A única pessoa que ele não odiava era Lucilene. Ela entendeu que o filho deles não poderia nascer e o matou. Ele se excitava toda vez que a via, seu corpo,seu cheiro. Sentia vontade de transar com ela o tempo todo. Aquilo que era amor. Ele a amava. Ela era boa. No dia das visitas estaria ali com ele, iria trazer drogas. Eles iriam cheirar muito e transar. Eles se amavam de verdade. Lucilene estava fazendo computação e curso de cabelereira; ela ia se dar bem. “Periferia resiste...”, cantava Negra Li.

Nilsinho do Beco entrou no quarto. Não podia ser. Nilsinho estava morto. Ele o matou. Mas, não na “trairagem”. Avisou. Levou uma idéia, deu chance dele fugir. Fez tudo pelo certo. Cumpriu a lei. Nilsinho não botou fé e ele teve de cumprir o prometido. Dois tiros. Só estava ali em cana, naquela enfermaria de merda, porque quem fazia a tal de constituição, que o Leo falava, era um bacana que não conhecia como funcionavam as leis na comunidade. Se a tal constituição fosse escrita por Tio Marcelo, ele estaria livre. E não teria de apodrecer. Seria um homem bom.
Nilsinho sorria prá ele. Riso de deboche.”Vai embora,filho da puta”, gritava desesperado,”vaza X9”. Mas, Nilsinho não saia. Ouviu uma outra voz dizendo que ele estava delirando. Não enxergava mais nada. Estava com dor, muita dor. Ele não merecia o Inferno. Não merecia aquela merda toda. Deus era mal. Injusto e mal. Deus era mentira, assim como era falsa a preocupação de Leo com eles. Assim como era falsa a palavra de Andrezinho. Assim como era mentiroso o tesão das Patricinhas funkeiras que transavam pra ganhar droga. Mas elas eram moças boas. Por que? Elas também matavam e fora da lei. Algumas matavam a própria família “Eu não queria nascer!”, gritou, como que pedindo desculpas a sua mãe.

Sentia alguém mexendo no seu corpo. Seria Nilsinho? Fora ali pra se vingar? Na trairagem? Seria o doutor? O doutor estudou, teve uma família bacana pra lhe arrumar um emprego, por isso era bom. “Não há mais tempo pra nada...”, cantou Mano Brown; “Periferia resiste...”, cantava Negra Li.

Onde estava Lucilene nessa hora?

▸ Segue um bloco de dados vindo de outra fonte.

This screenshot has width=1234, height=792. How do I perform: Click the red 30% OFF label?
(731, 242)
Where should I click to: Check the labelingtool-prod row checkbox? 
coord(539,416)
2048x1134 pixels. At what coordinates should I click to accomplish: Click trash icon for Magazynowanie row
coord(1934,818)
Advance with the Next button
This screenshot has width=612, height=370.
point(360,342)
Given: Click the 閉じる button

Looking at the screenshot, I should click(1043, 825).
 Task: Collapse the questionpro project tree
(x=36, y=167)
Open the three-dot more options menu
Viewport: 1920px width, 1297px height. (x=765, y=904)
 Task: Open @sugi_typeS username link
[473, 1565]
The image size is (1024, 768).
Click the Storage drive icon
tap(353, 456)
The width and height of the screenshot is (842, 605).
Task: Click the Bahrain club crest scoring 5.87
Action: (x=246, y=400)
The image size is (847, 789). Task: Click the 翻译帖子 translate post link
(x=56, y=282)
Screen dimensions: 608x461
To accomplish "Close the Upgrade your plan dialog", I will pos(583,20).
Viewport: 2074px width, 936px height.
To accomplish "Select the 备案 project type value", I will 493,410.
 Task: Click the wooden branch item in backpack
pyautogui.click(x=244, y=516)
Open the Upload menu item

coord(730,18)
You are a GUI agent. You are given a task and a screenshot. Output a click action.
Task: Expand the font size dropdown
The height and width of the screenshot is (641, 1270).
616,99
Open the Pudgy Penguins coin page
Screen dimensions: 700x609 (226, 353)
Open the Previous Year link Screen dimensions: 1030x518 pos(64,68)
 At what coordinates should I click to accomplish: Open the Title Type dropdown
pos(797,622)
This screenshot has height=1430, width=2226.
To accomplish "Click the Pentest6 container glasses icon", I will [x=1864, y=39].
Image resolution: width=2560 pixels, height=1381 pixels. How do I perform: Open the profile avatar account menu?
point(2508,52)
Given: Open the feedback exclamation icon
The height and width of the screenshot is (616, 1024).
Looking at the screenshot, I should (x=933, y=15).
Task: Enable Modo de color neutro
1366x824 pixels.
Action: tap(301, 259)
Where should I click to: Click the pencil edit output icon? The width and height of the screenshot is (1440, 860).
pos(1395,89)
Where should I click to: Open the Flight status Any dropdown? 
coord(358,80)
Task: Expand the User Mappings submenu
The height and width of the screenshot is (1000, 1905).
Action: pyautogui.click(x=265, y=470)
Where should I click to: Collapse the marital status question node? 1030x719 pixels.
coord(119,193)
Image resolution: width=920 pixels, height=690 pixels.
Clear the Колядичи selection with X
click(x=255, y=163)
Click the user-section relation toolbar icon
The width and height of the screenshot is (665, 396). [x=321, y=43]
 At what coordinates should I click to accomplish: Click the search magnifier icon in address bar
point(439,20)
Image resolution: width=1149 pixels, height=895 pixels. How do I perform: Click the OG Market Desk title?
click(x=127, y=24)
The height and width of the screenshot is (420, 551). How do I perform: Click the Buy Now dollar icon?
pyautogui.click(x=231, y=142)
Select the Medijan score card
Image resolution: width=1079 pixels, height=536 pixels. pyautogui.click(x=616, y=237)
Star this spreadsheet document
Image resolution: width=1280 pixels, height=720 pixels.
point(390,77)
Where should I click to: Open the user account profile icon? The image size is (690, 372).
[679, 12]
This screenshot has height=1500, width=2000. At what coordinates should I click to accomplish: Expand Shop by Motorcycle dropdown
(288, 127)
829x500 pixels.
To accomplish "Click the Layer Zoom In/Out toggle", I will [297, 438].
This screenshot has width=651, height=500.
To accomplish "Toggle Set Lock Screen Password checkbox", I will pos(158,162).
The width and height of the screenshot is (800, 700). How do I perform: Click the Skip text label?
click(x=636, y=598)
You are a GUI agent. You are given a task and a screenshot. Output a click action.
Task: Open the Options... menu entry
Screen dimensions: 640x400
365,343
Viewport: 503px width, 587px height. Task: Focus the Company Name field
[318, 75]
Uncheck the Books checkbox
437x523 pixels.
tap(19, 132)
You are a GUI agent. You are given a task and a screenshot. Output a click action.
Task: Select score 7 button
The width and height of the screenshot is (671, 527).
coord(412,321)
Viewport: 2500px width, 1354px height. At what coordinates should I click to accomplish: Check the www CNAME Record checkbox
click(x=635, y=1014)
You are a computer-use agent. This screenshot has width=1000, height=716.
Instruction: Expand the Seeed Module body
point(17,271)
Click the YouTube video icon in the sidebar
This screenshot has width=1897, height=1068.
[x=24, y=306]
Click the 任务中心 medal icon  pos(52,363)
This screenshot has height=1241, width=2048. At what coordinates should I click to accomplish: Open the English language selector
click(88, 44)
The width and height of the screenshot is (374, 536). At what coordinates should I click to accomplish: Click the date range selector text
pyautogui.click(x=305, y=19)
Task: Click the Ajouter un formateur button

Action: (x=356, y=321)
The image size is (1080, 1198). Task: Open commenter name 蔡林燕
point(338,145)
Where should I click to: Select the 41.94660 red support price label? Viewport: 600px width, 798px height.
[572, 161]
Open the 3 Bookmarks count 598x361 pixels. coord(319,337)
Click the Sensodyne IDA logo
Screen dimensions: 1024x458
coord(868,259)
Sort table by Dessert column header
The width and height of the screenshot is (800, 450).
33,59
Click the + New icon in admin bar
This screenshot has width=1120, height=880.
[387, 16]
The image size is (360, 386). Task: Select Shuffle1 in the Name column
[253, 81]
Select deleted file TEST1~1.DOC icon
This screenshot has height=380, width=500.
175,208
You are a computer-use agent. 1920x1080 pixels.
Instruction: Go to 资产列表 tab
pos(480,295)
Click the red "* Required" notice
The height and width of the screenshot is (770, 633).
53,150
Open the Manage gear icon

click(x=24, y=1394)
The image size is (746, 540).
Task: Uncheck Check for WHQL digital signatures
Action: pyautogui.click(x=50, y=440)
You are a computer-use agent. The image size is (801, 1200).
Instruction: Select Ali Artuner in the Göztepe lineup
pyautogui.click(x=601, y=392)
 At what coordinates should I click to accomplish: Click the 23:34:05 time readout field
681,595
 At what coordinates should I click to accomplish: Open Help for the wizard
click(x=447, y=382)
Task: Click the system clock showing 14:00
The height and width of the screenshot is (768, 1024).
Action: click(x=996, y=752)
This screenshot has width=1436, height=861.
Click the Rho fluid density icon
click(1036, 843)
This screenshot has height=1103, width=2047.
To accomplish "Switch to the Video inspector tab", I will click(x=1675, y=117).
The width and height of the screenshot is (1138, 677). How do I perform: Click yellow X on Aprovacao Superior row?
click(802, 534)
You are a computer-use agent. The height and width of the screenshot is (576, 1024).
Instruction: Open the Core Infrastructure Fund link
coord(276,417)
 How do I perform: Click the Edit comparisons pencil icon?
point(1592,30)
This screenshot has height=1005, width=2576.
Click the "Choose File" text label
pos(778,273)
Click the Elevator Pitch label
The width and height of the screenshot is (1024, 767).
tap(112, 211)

Ele também era bom. Quem dizia que ele era ruim, eram os bacanas que davam notícia na TV, os políticos e a polícia. Mas, os bacanas das notícias quando iam comprar droga diziam que, na TV, as notícias eram manipuladas pra satisfazer o interesse de quem bancava. Os políticos, Leo dizia que mentiam pra roubar o dinheiro da população. E a polícia matava fora da lei e roubava as drogas deles pra vender pros bacanas. Adormeceu com a certeza de que era bom.

Dois dias depois, Renatinho se entregou ao segundo aborto e dele não escapou. A sociedade que o expurgara e o deixara a margem por o considerar um estorvo finalmente estava livre dele.